Dans cette optique, le dossier d’Anticosti est prioritaire, selon elle. « Je n’ai pas encore eu les informations sur le contrat en vertu duquel Hydro-Québec cédait ses droits à Pétrolia. Je m’attends à ce qu’il y ait des clauses de confidentialité mais, si tel est le cas, je veux discuter avec les signataires de la possibilité de les rendre publiques. Nous avons tous avantage à plus de transparence. »

Mais une politique énergétique ne prend tout son sens que lorsqu’elle constitue la colonne vertébrale d’une véritable politique économique. Et c’est bel et bien dans cette perspective que la nouvelle ministre des Ressources naturelles aborde la question.

« Hydro-Québec doit redevenir le vaisseau amiral de l’économie du Québec. Il doit être l’instrument de sa diversification et de sa transformation », s’enthousiasme-t-elle.

« Nous avons un surplus d’énergie hydraulique. C’est ce qui nous permet, entre autres, d’éviter d’avoir à payer 4,3 milliards de dollars pour la réfection de Gentilly 2. Avec ce levier énergétique et les 200 millions $ débloqués par Mme Marois, nous pourrons diversifier l’économie de la région. »

Déjà, des voix se sont fait entendre pour confier à la région du Centre du Québec, si l’idée se concrétise, le développement du monorail suspendu à moteur-roue qui relierait les principales villes du Québec. Une coopérative sera bientôt créée à cette fin.

La ministre entend également faire jouer un rôle clef à Hydro-Québec dans le secteur minier. « L’exploitation minière est aujourd’hui très énergivore », souligne-t-elle en précisant qu’elle refuse que le Québec soit condamné à la simple extraction des matières premières.

« Il faut mettre fin au ‘‘direct shipping’’. Dans le cas du fer et du nickel, plus particulièrement, il faut obliger les entreprises à procéder à une 2e et à une 3e transformation. Et, pour moi, la transformation en boulettes de fer ne constitue pas une transformation. »
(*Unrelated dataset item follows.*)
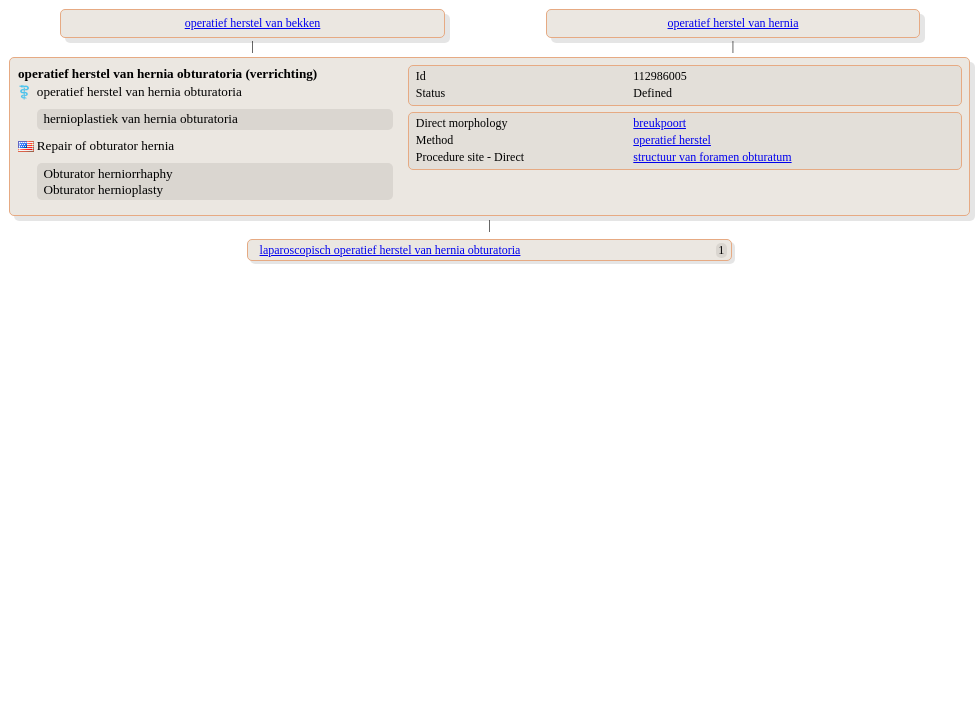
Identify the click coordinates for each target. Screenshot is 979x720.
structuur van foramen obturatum (712, 157)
Mais le cœur du projet énergétique-économique est l’électrification du transport collectif et individuel. « Nous produisons des autobus, des camions, des wagons, des moteurs électriques, des batteries, des composantes de batteries. Nous avons le début d’un secteur en émergence. Il faut le structurer. C’est le secteur de l’avenir », déclare-t-elle en mentionnant le nom de firmes peu connues du grand public, comme TM4, qui produit des moteurs-roue, Bathium et Phostech, productrices de batteries au lithium.

« Ces entreprises, et plusieurs autres, ont un immense potentiel économique au niveau international. Mais pour y accéder, il leur faut d’abord un marché local », de commenter Martine Ouellet.

Un Québec vert et prospère. Un Québec, modèle mondial du développement écologique. On en connaît le potentiel, la faisabilité. Et on y rêve depuis longtemps. En voyant Martine Ouellet aux commandes du ministère des Ressources naturelles, on y croit… presque!

Encore faudrait-il que le PQ soit majoritaire et réussisse à contrer les puissants intérêts qui se dresseront pour empêcher sa réalisation, comme les événements du début de mandat nous en ont donné un avant-goût.